--- AVAILABLE DATA ---
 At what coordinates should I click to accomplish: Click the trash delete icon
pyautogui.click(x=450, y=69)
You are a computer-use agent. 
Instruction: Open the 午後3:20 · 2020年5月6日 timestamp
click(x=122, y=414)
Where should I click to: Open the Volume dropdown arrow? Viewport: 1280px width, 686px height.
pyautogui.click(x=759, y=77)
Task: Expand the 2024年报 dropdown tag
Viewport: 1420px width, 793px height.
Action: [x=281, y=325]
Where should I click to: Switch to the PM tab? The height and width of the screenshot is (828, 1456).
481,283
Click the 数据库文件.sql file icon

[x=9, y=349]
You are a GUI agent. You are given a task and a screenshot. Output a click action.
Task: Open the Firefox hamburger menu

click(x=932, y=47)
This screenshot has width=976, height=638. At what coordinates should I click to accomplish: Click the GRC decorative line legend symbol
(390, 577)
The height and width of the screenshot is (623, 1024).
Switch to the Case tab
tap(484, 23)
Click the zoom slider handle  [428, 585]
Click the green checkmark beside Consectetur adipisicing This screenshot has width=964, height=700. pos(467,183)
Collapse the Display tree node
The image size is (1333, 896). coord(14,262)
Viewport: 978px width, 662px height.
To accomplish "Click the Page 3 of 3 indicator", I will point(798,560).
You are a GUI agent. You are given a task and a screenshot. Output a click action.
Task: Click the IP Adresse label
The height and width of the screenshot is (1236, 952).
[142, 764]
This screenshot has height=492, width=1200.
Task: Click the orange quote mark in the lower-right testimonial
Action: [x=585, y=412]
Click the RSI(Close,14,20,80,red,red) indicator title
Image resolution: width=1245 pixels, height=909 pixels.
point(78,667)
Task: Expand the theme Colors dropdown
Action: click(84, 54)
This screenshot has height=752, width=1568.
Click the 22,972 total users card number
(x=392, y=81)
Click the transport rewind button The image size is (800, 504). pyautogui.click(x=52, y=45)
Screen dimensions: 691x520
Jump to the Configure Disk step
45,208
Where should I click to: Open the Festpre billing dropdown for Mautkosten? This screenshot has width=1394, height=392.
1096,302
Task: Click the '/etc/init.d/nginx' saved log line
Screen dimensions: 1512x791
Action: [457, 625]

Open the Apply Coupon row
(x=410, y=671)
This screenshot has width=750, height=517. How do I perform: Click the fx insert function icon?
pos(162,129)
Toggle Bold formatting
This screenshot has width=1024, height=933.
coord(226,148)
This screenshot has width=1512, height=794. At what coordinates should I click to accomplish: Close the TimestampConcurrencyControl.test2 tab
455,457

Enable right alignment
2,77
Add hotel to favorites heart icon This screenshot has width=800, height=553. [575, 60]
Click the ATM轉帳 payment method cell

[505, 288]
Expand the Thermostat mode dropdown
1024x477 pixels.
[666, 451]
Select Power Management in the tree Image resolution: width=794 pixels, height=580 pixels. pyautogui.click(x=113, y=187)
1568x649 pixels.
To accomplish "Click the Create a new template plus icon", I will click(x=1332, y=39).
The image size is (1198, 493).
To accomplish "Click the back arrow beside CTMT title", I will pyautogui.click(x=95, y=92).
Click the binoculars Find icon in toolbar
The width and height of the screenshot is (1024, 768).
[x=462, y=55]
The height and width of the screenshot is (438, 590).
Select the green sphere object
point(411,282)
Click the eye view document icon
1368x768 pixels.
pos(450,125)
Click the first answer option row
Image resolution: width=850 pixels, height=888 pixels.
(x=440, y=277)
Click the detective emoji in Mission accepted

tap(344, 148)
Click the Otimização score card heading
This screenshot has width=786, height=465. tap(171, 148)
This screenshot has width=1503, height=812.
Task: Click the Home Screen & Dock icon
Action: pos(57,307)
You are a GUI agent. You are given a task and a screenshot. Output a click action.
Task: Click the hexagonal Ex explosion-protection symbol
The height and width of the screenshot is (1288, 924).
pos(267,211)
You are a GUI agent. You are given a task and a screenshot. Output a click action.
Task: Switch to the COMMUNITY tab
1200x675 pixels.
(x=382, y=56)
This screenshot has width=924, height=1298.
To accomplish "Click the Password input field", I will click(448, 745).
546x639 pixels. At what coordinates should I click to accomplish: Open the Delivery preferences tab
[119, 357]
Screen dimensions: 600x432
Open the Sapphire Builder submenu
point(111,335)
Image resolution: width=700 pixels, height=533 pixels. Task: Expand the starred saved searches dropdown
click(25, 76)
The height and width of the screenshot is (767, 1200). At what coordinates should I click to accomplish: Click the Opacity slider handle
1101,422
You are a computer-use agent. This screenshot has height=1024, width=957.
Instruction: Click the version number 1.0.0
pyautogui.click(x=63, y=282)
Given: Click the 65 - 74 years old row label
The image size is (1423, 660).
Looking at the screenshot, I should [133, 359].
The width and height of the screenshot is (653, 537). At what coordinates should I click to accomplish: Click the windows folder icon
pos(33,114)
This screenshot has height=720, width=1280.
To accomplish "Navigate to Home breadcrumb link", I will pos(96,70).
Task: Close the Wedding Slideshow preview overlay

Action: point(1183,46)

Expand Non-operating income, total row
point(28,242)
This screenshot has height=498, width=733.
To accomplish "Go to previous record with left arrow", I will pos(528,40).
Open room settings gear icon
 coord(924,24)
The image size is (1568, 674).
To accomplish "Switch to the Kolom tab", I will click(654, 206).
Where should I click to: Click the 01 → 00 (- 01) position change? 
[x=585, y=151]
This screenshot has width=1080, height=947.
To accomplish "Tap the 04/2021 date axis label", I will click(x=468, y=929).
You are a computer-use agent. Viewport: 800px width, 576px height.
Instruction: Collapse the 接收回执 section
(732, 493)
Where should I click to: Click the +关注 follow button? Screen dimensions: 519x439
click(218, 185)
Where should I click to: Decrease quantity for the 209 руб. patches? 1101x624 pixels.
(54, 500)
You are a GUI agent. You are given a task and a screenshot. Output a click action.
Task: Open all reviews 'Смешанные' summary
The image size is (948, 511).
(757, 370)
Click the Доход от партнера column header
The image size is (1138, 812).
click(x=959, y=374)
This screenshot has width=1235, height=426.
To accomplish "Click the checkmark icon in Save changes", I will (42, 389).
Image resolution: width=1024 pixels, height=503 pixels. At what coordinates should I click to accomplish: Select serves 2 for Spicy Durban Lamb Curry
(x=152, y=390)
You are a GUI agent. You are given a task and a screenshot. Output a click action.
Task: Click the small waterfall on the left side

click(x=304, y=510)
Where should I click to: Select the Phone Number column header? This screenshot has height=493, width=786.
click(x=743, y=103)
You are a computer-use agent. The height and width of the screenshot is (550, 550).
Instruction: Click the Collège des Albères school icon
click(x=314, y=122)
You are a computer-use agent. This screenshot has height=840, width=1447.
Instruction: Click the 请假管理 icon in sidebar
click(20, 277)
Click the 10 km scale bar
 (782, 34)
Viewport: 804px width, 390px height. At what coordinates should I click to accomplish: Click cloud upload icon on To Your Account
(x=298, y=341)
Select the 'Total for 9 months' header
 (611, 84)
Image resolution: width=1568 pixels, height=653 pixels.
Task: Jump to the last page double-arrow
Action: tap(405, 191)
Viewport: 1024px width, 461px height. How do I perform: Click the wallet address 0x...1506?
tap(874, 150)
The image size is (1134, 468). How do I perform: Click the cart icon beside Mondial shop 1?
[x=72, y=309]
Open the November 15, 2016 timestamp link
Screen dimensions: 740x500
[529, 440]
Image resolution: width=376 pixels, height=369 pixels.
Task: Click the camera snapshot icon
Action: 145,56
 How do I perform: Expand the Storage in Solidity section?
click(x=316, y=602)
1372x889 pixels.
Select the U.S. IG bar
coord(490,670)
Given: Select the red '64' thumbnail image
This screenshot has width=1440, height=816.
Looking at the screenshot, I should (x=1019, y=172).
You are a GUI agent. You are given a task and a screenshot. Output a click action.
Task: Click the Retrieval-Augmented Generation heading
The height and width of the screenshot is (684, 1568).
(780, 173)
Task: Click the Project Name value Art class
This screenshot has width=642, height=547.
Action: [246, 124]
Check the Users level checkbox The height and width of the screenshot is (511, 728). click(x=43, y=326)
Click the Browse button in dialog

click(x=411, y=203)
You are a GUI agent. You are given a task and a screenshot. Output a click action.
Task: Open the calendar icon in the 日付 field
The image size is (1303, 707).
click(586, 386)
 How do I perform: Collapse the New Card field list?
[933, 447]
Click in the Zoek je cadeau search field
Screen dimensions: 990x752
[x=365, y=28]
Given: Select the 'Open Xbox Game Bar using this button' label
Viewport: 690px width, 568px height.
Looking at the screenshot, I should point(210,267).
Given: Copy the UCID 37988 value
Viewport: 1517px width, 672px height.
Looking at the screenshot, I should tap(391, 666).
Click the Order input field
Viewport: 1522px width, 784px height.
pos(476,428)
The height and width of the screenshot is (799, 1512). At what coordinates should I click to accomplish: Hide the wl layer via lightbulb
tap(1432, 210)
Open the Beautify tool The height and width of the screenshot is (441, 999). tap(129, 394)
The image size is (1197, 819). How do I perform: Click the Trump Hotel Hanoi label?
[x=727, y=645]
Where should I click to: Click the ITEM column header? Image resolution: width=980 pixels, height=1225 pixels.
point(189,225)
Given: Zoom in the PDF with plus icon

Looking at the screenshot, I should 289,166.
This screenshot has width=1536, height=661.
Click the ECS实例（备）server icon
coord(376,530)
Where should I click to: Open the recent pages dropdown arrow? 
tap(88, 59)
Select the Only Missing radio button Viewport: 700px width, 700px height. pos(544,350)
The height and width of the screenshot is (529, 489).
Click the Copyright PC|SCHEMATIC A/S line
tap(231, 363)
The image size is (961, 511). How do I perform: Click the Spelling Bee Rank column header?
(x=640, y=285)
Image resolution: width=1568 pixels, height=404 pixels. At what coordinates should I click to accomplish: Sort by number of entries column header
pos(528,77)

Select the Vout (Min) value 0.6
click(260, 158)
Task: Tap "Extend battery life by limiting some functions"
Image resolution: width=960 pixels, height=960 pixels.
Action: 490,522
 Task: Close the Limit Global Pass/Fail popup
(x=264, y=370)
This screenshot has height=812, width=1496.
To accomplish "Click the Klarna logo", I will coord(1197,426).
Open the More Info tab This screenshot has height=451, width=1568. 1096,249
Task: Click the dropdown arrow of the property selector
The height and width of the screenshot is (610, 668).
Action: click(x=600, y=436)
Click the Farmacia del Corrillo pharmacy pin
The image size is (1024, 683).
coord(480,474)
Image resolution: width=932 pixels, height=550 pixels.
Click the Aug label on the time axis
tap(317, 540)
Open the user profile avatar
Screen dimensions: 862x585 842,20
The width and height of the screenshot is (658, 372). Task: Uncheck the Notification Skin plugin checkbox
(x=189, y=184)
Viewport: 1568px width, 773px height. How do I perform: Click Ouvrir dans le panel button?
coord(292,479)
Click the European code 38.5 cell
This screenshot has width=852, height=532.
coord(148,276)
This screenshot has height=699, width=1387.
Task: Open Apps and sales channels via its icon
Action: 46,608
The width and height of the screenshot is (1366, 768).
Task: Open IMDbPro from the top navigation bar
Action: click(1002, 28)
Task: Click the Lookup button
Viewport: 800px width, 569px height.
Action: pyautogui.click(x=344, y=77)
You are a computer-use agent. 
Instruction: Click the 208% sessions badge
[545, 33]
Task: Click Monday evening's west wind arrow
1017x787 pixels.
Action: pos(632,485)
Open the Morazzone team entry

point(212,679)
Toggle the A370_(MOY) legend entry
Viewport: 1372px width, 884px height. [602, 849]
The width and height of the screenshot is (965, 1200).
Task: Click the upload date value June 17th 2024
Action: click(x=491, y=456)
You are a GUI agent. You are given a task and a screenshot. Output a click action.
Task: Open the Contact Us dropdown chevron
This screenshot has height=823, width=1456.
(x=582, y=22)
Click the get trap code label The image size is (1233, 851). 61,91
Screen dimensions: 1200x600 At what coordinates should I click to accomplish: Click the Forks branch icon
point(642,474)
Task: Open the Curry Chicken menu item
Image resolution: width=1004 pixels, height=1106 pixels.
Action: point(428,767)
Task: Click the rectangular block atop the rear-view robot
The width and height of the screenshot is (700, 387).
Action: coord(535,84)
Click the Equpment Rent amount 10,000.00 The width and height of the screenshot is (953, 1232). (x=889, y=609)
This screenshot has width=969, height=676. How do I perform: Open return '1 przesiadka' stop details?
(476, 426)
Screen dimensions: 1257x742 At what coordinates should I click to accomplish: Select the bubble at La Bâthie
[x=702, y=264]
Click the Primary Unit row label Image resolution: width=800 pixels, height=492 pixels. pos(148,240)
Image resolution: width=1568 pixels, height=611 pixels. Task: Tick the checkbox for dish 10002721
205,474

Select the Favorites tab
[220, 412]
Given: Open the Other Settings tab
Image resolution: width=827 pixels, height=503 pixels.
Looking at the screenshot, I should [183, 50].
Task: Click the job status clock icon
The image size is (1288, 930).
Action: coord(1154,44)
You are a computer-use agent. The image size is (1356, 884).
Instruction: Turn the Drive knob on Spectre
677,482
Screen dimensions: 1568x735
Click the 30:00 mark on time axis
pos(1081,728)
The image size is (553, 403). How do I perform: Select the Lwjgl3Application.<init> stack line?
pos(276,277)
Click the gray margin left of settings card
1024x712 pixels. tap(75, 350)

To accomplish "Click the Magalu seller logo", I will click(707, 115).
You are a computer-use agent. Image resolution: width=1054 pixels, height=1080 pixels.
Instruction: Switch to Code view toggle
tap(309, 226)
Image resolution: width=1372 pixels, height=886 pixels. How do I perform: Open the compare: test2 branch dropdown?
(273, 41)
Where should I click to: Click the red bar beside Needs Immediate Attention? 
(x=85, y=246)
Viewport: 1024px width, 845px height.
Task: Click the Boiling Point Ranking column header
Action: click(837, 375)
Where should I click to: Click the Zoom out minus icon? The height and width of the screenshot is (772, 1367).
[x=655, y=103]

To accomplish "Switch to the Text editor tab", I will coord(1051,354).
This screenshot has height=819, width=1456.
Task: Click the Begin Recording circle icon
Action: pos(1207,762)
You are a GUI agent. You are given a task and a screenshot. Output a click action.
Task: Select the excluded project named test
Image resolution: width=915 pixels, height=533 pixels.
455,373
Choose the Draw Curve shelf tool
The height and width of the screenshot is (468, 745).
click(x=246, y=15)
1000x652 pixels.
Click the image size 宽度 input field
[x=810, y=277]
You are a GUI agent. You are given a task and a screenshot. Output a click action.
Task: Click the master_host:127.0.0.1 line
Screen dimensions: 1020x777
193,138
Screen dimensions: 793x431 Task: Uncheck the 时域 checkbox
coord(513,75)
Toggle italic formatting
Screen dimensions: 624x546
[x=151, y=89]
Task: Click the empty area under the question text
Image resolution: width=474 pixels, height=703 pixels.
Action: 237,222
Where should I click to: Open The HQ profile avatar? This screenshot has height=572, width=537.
---
TASK DETAILS:
The required answer is each line of the data in which the word "logo" appears.

EXERCISE ANSWER:
To accomplish "Click the Klarna logo", I will coord(1197,426).
To accomplish "Click the Magalu seller logo", I will click(707, 115).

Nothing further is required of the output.